Remembering Jean Van De Velde’s British Open Choke
Today marks the 15th anniversary of one of the grandest chokes of all-time in the world of sports. Sure, there have been some baseball teams to have blown leads and basketball teams on the verge of winning it all then losing it but there might not be a more memorable egg laid than the one Jean Van De Velde did during the 1999 British Open.
The Open Championship that year was held in Carnoustie, Scotland and the 33-year old Jean Van De Velde wasn’t a household name by any means, but it appeared that he was set for a shining moment that would live on forever. Sports writers and people covering the event were not as thrilled as they tried to find a story that had any sort of interest to the public. That would soon come to fruition as Van De Velde stepped to the 18th hole.
At that time, Van De Velde held a three shot lead going into that hole and could have double-bogeyed and still claimed the Claret Jug. In fact as the story goes, the jug was already engraved with Van De Velde’s name as it was assumed he was going to win. The 18th hole at Carnoustie wasn’t easy by any sense of the imagination but it wasn’t a hole that you could lose a tournament on unless you really screwed up.
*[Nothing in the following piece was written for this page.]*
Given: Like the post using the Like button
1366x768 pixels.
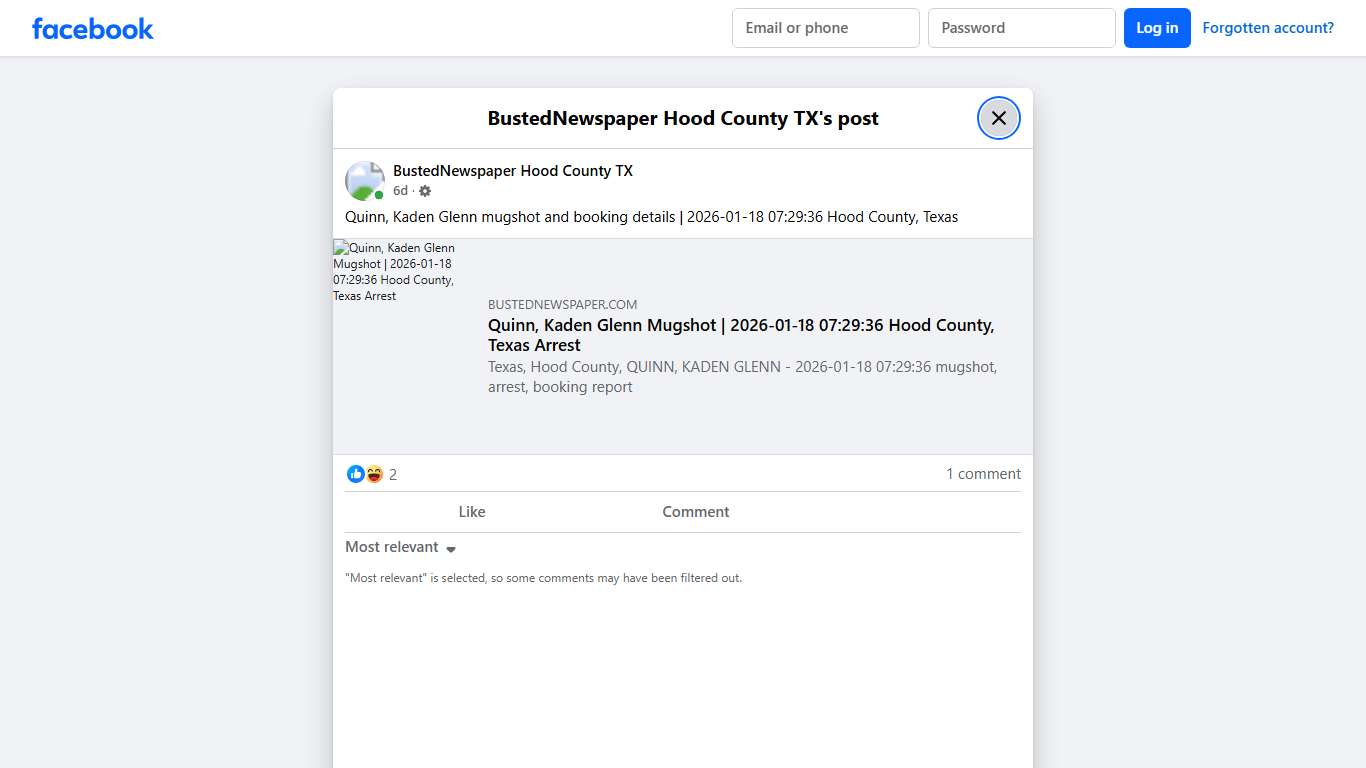Looking at the screenshot, I should (x=471, y=512).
Van De Velde’s first shot was solid as the ball landed on the grass separating him and a burn placed on the course. Most golfers would say then that you hit the ball onto the fairway and then go onto win the tournament in rather simple fashion. Van De Velde decided to go bold with his second shot and try to hit it near the hole. The ball then bounced off a grandstand and landed in the tall rough after bouncing off a rock.
At this point, most golfers would have just laid the ball onto the fairway and then attempt to get out of a tough situation. Van De Velde decided to try to hit over the infamous “Barry Burn”. As the ball left his club, it looked like a dying duck and landed right into the Burn. Many would have assumed that Van De Velde would take the penalty for a drop and be on his merry way. Instead, Van De Velde went after his ball and tried to see if he could hit it out of the Burn. The infamous picture of him going into the Burn will never be forgotten.
All Van De Velde’s fifth shot had to do was land on the green and he could still win the tournament with a double bogey. Instead his ball landed in a bunker near the hole. After that, shock and amazement from everyone watching started the thought that he could lose the tournament after carrying that three shot lead. Van De Velde’s sixth shot from the bunker was chipped near the hole and Van De Velde had a length putt to force a three-way playoff between him, American Justin Leonard, and Irishman Paul Lawrie.
For the only time during the hole, Van De Velde hit a good shot as the ball reached the bottom of the cup as he shot a triple-bogey seven on the final hole. However, you could sense after that shot went in, it was more of a relief than anything else for Jean Van De Velde. He wasn’t going to win the tournament, no matter how long the playoff lasted. As it is known, Paul Lawrie would go onto win the Claret Jug in the four-hole playoff and win his first and only major championship.
Since that date, Van De Velde’s choke has been placed on the mantle of how not to win a major championship in golf. A couple of years later, Van De Velde returned to Carnoustie for an interview regarding the choke and was challenged to use only a putter on the 18th. Jean Van De Velde shot a six.